The tolling of the statute of limitations for a malpractice action against a law firm does not continue if the responsible lawyer leaves the firm while continuing to represent the client, the state Supreme Court ruled yesterday.

Unanimously reversing a ruling of this district’s Court of Appeal, the high court said Los Angeles Superior Court Judge John P. Shook was correct in dismissing a claim against Arter & Hadden resulting from the firm’s representation of Beal Bank, SSB in its efforts to collect default interest on certain loans.

The bank sued the firm along with Eric Dean, a partner at the firm at the relevant times, and Steven Gubner. Gubner was an associate at Arter & Hadden when he began representing the bank, and continued to represent it after leaving to create Gubner & Associates—which became Ezra, Brutzkus & Gubner—in December 1998.

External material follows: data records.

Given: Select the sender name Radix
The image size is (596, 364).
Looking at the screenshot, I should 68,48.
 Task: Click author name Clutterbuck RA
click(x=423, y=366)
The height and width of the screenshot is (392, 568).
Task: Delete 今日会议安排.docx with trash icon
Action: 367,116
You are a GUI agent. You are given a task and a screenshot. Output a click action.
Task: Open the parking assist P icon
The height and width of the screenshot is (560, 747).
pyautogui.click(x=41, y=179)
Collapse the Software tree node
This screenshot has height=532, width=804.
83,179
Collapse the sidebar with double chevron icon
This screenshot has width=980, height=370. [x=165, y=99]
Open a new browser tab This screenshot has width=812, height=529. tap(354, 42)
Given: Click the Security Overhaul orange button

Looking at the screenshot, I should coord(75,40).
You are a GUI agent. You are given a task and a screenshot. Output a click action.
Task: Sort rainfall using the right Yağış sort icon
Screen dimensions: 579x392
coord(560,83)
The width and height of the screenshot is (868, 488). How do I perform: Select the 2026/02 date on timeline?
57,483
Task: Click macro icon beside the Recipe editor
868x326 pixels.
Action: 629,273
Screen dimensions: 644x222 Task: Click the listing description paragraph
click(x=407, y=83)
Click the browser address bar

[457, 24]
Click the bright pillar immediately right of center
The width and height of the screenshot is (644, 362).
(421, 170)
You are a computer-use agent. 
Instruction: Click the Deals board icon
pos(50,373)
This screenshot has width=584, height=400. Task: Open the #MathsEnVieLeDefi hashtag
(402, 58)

Beal Bank was unable to recover the interest, due to an adverse ruling by a bankruptcy judge while Gubner was still at Arter & Hadden. The bank, represented by Gubner’s new firm, lost its appeals.

Lawyers Sued

The bank sued the lawyers in September 2002, while Gubner was still its counsel of record in the bankruptcy court. It alleged that had the attorneys competently assessed and advised it of its legal position, it would have moved to settle the dispute and would not have continued to incur legal fees and expenses for litigation in the bankruptcy court, district court, and Ninth U.S. Circuit Court of Appeals.

The plaintiff, in opposing demurrers, cited the provision of Code of Civil Procedure Sec. 340.6 that tolls the statute of limitations while the allegedly negligent attorneys continue to represent the client. Noting a conflict of authority on the issue, however, Shook ruled that as to Dean and Arter & Hadden, tolling ended when Gubner took the case to his new firm, so the one-year limitations period had long expired.

Div. Two of the Court of Appeal reversed Shook, reasoning that the intent of the Legislature in enacting the tolling provision was “to benefit the client’s interest by preserving undisturbed the client’s relationship with its attorney so that the attorney can try to undo the damage he has done to the client.”

Better Rule

But Justice Kathryn M. Werdegar, writing for the high court, said the better rule is that of Crouse v. Brobeck, Phleger & Harrison (1998) 67 Cal.App.4th 1509, that the statute is no longer tolled against a law firm once the lawyer who committed the alleged malpractice leaves.

Werdegar noted that at one time, attorney malpractice claims were governed by a strict two-year statute of limitations.

In 1971, however, the court held that the delayed discovery rule applied, while acknowledging that this could lead to undesirable results in the form of open-ended potential for liability. That, in turn, led to higher malpractice insurance premiums, which prompted lawmakers to amend the statute to limit the circumstances under which the statute would be tolled, including that of continuing representation, Werdegar explained.

When the attorney handling the matter leaves his or her firm, the justice went on to say, there is little justification for continuing to toll the statute as to that firm.

“When a lawyer leaves a firm and takes a client with him, the firm’s representation of the client ceases,” Werdegar explained. “There is no risk the firm will attempt to run out the clock on the statute of limitations by offering reassurances and blandishments about the state of the case.  Conversely, the firm loses all ability to mitigate any damage to the client....Nor is there any ongoing firm-client relationship to disrupt.”

The justice acknowledged the Court of Appeal’s concern that forcing a firm’s ex-client to sue the firm while it is still trying to resolve the underlying matter may have a disruptive effect upon the client’s current relationship with its attorney. But that is “surely less of a concern than that which triggered enactment of the continuous representation tolling provision — i.e., forcing the client to prematurely sue the attorney,” she wrote, suggesting that voluntary tolling agreements and stays of litigation could be employed to mitigate the difficulties.

The case was argued in the Supreme Court by David M. Rice of Carroll, Burdick & McDonough for Beal Bank, John M. Moscarino of Moscarino & Connolly for Arter & Hadden, and Elwood Lui of Jones Day for the Los Angeles County Bar Association as amicus supporting Arter & Hadden.

Additional amicus briefs supporting the law firm were filed by several other large firms, and by the Association of Southern California Defense Counsel.

The case is Beal Bank, SSB v. Arter & Hadden, LLP, 07 S.O.S. 5967.